DOCUMENT EXCERPT:
Hormone levels go up and down throughout our menstrual cycle. During ovulation and a few days before we start our period, higher levels of progesterone may cause our gums to become swollen, red and bleed. These symptoms should subside after your period stops. But if they don’t, it may be a sign of something else and you should talk to your dentist about it.

You may also get canker sores more often during your period. Canker sores are small ulcers that have a whiter gray base and a red border, and they’ll heal on their own. Canker sores can’t be passed on to another person and are not the same thing as cold sores.

Hormonal birth control, such as the pill, can raise the levels of estrogen and progesterone in your body, which may make your gum sensitive, red or swollen. It’s very important to tell your dentist about all the medications you’re taking, including birth control.

Pregnancy is another time in a woman’s life where changing hormones can cause oral health problems, and these problems have been associated with adverse pregnancy outcomes, such as preterm birth and low birth weight. Also, poor maternal oral health can increase the risk of cavities for the child.

Some women will develop pregnancy gingivitis, which is a mild form of gum disease that causes the gums to be red, tender and sore. But the gum disease can progress to periodontitis, an infection of the tissues that hold your teeth in place. It’s usually caused by not brushing and flossing, or brushing and flossing in a way that allows the plaque to build up on the teeth and harden into tartar. Periodontitis can cause sore, bleeding gums, painful chewing and tooth loss. Women who don’t get regular dental care and women who smoke are more likely to have periodontitis.

Another problem during pregnancy is wearing down of your tooth. If you have morning sickness, the stomach acid that comes up during vomiting can erode your tooth enamel which is the hard protective coating on the outside of our teeth. Heartburn, another common issue can also wear down the tooth enamel over time if stomach acid is coming up into your mouth. To prevent enamel erosion, don’t brush your teeth right away after you get sick but instead rinse your mouth with one teaspoon of baking soda mixed in a cup of water

Whether it’s safe to go to the dentist when pregnant?

Yes. Keeping up with your dental care is considered a very important part of prenatal care. Tell your dentist that you’re pregnant and when you’re due. She knows how to protect you and your baby and how to make you comfortable. She also knows what procedures can be done to keep or get you healthy and what things can wait until after you welcome your baby. Your dentist will also teach you how to care for your infant’s mouth when he arrives to get him off to a healthy start.

DATA SECTION:

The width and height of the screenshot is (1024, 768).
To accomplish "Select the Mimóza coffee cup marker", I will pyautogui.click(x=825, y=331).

ASSIGNED TASK A: In the text on hormones and oral health, what does it recommend doing instead of brushing your teeth right after you get sick?
ASSIGNED TASK B: Resume the text on hormones and oral health, picking up after its final sentence.

RESPONSE BOX A: Rinse your mouth with one teaspoon of baking soda mixed in a cup of water.

RESPONSE BOX B:
Lastly, there’s menopause.

Menopause is a huge change in a woman’s life and a woman’s mouth. It’s all related to decreasing estrogen. Women may experience altered taste increased sensitivity or a burning sensation in their mouth during or after menopause. The lower levels of estrogen also decrease the amount of saliva or spit you have in your mouth. Saliva cleans and protects your teeth and rinses away the cavity-causing bacteria, so without it, you’re at higher risk of developing cavities. Dry mouth can also cause sore and sensitive gums, ulcers and infections.

As women, we need to protect our oral health, and here are a few tips:

  • See your dentist every six months or sooner if recommended.
  • Have a good dental hygiene routine.
  • Brush your teeth twice a day for two minutes with a fluoridated toothpaste.
  • Floss and use alcohol-free mouthwash at least once a day.
  • Stick to a healthy diet and limit sugars and starches especially in between meals.
  • Don’t graze all day or sip all day on any beverage other than water.
  • Replace soda juices, energy drinks and sports drinks with water.
  • Treat yourself to a new toothbrush every three months or sooner if the bristles are worn.
  • Avoid smoking, chewing tobacco and e-cigarettes and limit your alcohol intake.

Practicing, regular at-home oral care, as well as visiting your dentist for regular preventive care will have wide-ranging positive effects not only on your oral health, but your overall health, too. Remember to be honest with your dentist and openly communicate about any concerns or any health conditions you may have. Don’t be afraid to ask questions.